TAVI's Mortality Benefit Sustained at 2 Years in PARTNER



SAN FRANCISCO – Transcatheter aortic-valve implantation in high-risk patients with aortic stenosis who were not eligible for surgery reduced all-cause mortality at 2 years from 68% to 43%, compared with standard therapy, extending the positive 1-year results of a multicenter, randomized trial in 358 patients.

The 24% absolute reduction in risk of death means that four patients would need to be treated with transcatheter aortic-valve implantation (TAVI) to save one life at 2 years, compared with standard therapy, Dr. Raj Makkar and his associates reported on Nov. 10 at the Transcatheter Cardiovascular Therapeutics 2011, sponsored by the Cardiovascular Research Foundation.

Dr. Raj Makkar

The number needed to treat improved upon 1-year data presented at this meeting last year and subsequently published, which showed five patients would need to be treated to save one life at 1-year follow-up. All-cause mortality rates at 1 year were 51% on standard therapy and 31% with TAVI in the PARTNER (Placement of Aortic Transcatheter Valves) trial (N. Engl. J. Med. 2010;363:1597-1607).

Among patients who survived beyond 1 year of follow-up, all-cause mortality was halved, from 35% in the standard therapy group to 18% in the TAVI group by year 2. Overall deaths from cardiovascular causes in an intent-to-treat analysis decreased from 62% with standard therapy to 31% in the TAVI group, said Dr. Makkar, director of interventional cardiology and the cardiac catheterization laboratory at Cedars-Sinai Medical Center, Los Angeles.

"These are absolutely dramatic results. It validated and bolstered the 1-year results, an extremely positive trial," Dr. Michael Mack said at a press briefing on the study. "In this end-of-life, expensive therapy, there is a sustained benefit now out to 2 years and, hopefully, longer than that," said Dr. Mack of the Cardiopulmonary Research Science and Technology Institute, Dallas. Dr. Mack is also president of the Society of Thoracic Surgeons.

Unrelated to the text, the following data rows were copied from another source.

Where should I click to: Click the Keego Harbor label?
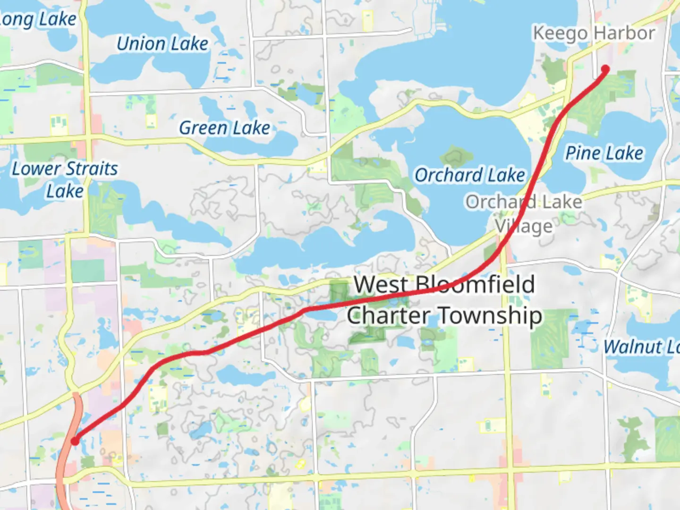[x=594, y=34]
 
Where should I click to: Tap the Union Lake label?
[x=162, y=44]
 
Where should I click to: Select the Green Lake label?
[x=224, y=128]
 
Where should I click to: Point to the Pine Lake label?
[x=604, y=153]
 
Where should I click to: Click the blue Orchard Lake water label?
[x=469, y=175]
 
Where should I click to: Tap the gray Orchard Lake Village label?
[x=523, y=213]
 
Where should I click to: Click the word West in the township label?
[x=381, y=285]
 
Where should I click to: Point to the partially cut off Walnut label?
[x=641, y=347]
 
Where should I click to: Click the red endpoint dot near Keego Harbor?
[x=605, y=69]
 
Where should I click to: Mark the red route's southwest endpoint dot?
[x=75, y=441]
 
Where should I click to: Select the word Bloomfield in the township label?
[x=475, y=285]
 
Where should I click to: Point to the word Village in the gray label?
[x=523, y=227]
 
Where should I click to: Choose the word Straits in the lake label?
[x=91, y=169]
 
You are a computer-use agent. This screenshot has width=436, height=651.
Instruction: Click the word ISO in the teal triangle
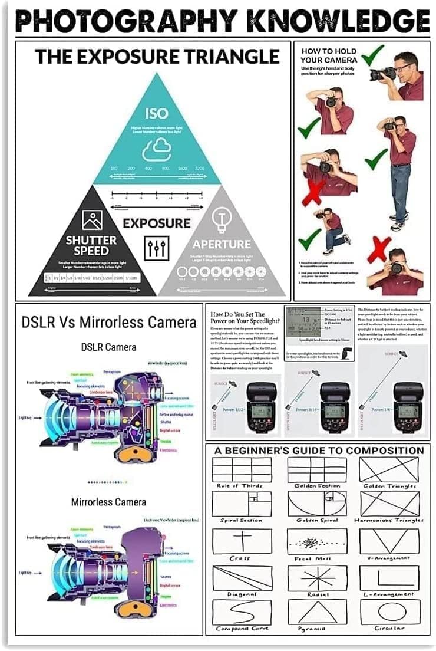tap(156, 113)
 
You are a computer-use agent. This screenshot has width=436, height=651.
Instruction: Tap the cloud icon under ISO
tap(156, 149)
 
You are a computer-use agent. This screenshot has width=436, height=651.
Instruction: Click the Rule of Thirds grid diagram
tap(242, 469)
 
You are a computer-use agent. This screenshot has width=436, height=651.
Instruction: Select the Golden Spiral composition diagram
tap(317, 504)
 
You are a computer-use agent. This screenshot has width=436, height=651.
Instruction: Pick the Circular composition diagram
tap(389, 611)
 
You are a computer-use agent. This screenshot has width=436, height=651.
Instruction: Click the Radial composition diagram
tap(317, 578)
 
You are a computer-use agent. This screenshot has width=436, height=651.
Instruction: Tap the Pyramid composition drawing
tap(317, 611)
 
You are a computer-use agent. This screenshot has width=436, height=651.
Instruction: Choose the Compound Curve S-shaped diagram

When deaths were stratified by Society of Thoracic Surgeons (STS) scores, it appeared that TAVI provided the most benefit to patients with lower STS scores who were less sick, but STS score did not affect mortality risk in the standard therapy group.

"The ultimate value will depend on careful selection of patients who are not surgical candidates and yet do not have extreme comorbidities that overwhelm the benefits of TAVI and render the intervention futile," Dr. Makkar said.

The 358-patient PARTNER trial compared TAVI with standard therapy in high-risk patients with severe aortic stenosis at 21 centers. Patients were randomized to transfemoral implantation of a balloon-expandable bovine pericardial valve (the Edwards Sapien valve) or standard therapy (including balloon aortic valvuloplasty in 84%) between May 2007 and March 2009.

The reported results applied to a prespecified cohort of patients whom surgeons considered not to be suitable candidates for surgery (cohort B). An ongoing portion of the trial is following a separate cohort of patients with high surgical risk who nevertheless were considered to be candidates for surgery (cohort A).

Based on the results from cohort B, the Food and Drug Administration approved the Edwards Sapien valve in November for the treatment of patients with aortic stenosis who are not considered candidates for surgery.

The 2-year results also showed that rates of repeat hospitalization were lower in the TAVI group at year 2 (35%), compared with the standard therapy group (72%), Dr. Makkar reported. Patients in the TAVI group gained nearly a year of days alive outside of the hospital, compared with patients given standard therapy – 699 days vs. 355.

By year 2, only 17% of patients in the TAVI group had New York Heart Association Class III or IV symptoms, compared with 58% in the standard therapy group.

Strokes were more common in the TAVI group (14%), compared with the standard therapy group (6%) at year 2. The TAVI group had higher rates of strokes than did the standard therapy group in the first 30 days after treatment and between years 1 and 2, but not between 30 days and 1 year after treatment, he said. Excess strokes in the TAVI group in the first 30 days were driven by ischemic causes, but excess strokes between years 1 and 2 were mainly due to hemorrhagic strokes, Dr. Makkar said.

The reasons for the hemorrhagic strokes appear to be multifactorial, including severe falls in three patients in the TAVI group, potential effects of medications, and other factors.

For strokes and all-cause mortality combined, 46% in the TAVI group and 68% in the standard therapy met this end point. Five patients would need to be treated with TAVI to avoid stroke or death, compared with usual care.